EXCERPTED TEXT:
* * *
I’m really surprised that it’s not listed in the DSM-V, and that there aren’t some really strong, make-you-happy medications available specifically for it, and that there aren’t support groups for it, because I’m here to tell you that remodeling depression is a real thing.
And it struck me hard yesterday.
Honestly, I didn’t even realize why I was feeling the way I was feeling at first. I just knew that I was in a complete funk and wanted to crawl underneath the covers of my bed and sleep the day away, right after a really long cry.
My mood was like a dark and dreary storm cloud hanging over my house. And it wasn’t just affecting me. It got to the point that Matt finally said, “Kristi, you just need to leave. Get out of the house. Just get in the car and get away. Go anywhere. Just make sure that you stay gone for several hours so you can clear your head.”
That sounded nice, but I thought to myself, “I can’t go away for several hours! There’s so much to do around here!” So at about 3:30pm, I walked into the breakfast room to get some work done, and realized the source of my depression. The source of my funk. The source of my storm cloud mood.
* * *
[Stored items from a collection]
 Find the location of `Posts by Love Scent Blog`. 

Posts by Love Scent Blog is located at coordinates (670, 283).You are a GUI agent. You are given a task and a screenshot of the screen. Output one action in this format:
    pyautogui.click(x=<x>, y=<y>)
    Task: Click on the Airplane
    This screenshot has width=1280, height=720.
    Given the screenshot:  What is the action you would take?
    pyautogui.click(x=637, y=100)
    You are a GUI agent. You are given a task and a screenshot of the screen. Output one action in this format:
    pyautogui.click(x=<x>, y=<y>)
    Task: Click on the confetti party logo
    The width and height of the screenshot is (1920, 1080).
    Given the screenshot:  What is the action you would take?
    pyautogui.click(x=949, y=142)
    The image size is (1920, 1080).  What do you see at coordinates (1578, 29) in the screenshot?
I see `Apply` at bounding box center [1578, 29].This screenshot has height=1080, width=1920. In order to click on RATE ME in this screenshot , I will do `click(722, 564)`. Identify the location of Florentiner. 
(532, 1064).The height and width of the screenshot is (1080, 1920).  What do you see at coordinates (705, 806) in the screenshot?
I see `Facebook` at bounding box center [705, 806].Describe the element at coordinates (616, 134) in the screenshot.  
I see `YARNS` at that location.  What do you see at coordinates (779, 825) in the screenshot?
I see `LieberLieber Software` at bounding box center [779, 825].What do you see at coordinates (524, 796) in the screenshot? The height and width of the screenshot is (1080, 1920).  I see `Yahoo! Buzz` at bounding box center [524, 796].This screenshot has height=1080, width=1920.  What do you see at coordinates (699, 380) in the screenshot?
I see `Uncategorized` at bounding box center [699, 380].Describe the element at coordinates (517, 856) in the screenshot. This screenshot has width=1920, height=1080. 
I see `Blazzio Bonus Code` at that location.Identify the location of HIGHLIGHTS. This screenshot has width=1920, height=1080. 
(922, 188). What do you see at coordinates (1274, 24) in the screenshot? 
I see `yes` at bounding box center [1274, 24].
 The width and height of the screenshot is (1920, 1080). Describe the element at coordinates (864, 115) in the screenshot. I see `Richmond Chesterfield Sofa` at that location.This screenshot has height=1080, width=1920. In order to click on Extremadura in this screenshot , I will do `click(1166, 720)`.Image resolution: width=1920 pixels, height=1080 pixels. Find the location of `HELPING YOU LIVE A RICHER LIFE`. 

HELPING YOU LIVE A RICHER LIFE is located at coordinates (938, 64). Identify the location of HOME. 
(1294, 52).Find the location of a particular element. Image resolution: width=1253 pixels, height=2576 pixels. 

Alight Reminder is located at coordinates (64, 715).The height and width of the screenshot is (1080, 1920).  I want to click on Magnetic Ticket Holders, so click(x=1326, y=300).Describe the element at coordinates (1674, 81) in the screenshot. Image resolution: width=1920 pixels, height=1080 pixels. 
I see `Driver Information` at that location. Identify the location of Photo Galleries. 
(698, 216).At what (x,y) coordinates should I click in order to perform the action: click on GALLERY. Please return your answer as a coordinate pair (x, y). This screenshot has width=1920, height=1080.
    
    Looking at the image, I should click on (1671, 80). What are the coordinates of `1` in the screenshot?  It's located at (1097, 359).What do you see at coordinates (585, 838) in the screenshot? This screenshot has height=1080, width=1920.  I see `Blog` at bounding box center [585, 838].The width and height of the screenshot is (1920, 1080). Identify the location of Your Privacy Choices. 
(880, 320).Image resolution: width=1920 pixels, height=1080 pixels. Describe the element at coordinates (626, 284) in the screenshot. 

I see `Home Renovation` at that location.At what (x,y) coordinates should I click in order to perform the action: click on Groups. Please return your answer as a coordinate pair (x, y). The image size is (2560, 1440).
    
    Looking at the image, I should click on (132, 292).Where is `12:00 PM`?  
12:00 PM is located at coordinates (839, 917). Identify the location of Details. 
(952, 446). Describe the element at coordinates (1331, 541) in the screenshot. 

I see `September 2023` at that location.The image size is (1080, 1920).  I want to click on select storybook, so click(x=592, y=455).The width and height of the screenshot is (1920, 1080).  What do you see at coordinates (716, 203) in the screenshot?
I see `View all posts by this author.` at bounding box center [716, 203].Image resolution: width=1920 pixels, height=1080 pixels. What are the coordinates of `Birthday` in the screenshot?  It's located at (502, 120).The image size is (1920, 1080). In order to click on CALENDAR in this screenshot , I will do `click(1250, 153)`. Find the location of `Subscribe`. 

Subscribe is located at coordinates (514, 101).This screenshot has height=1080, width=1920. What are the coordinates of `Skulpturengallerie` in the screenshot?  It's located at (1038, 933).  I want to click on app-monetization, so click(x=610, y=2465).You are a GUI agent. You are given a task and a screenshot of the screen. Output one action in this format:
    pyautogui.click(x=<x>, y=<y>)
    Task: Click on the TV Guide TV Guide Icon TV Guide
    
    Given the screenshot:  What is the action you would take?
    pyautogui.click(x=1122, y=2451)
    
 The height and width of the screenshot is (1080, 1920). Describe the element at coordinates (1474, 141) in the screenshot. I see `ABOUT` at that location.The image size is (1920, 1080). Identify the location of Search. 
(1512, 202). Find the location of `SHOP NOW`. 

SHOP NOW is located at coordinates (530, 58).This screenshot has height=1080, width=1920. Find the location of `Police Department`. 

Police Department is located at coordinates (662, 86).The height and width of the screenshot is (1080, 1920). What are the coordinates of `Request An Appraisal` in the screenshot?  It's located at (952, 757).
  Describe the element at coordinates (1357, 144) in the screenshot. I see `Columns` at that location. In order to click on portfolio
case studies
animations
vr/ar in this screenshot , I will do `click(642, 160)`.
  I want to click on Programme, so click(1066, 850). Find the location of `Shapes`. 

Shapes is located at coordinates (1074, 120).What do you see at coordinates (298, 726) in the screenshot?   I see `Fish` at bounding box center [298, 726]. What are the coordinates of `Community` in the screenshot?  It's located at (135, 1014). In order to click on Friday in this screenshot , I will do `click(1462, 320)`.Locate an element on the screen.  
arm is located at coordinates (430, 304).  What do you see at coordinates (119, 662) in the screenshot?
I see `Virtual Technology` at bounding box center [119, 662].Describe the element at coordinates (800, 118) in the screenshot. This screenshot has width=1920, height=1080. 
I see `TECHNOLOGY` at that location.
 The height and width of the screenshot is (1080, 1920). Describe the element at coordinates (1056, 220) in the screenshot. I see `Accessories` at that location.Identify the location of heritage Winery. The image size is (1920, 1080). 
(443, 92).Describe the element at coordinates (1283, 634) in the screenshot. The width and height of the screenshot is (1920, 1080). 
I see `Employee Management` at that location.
* * *
QUESTIONS TO ANSWER:
(1) In the remodeling depression text, at about what time did the writer walk into the breakfast room?
(2) Carry on with the post about remodeling depression, starting right after its final sentence.

WRITTEN RESPONSES:
(1) At about 3:30pm.

(2)
It was the mess. It was the seemingly endless list of projects on my “to do” list that have to be accomplished before I can even get to the fun decorating steps. It was the idea that I may be washing dishes in my bathtub from now to eternity, with my kitchen sink sitting on a furniture dolly in my living room. It was the fact that this big huge ball got started rolling simply because I wanted to install my new kitchen light, which still sits in its big ‘ole box on my sofa.
It was the fact that what I really want to do is work on a pretty project — something that I can actually begin and finish in the same day and end up with something that actually looks nice and complete when I’m done. (Removing the wall and putting up the header was a real victory, but let’s face it. There’s still nothing pretty about it at this point.)
What I really wanted to do was paint my kitchen floor…
But I can’t do that until I figure out how to fill the holes in the old floor boards. And there’s really no need in painting the kitchen floor until I get the floor installed in the breakfast room, since it will all be the same.
But I can’t install the subfloor and flooring until I get the floors leveled in the breakfast room.
But I can’t level the floor and install the flooring until I clean up all of this mess — the stuff that came out of cabinets that should have been boxed up from the beginning, but instead was just dumped in the floor of the breakfast room.
And then there’s this unending mess that I keep creating from pulling old stuff off of the walls, and this is what remains after already making two trips to the landfill with the bed of the truck completely filled (and a third truck bed-full loaded up and ready to go).
And even more overwhelming was the fact that I couldn’t do the floor until I got these huge cabinets moved out of the breakfast room and into the garage, which sits about 18 inches lower than the breakfast room and requires walking down three steps.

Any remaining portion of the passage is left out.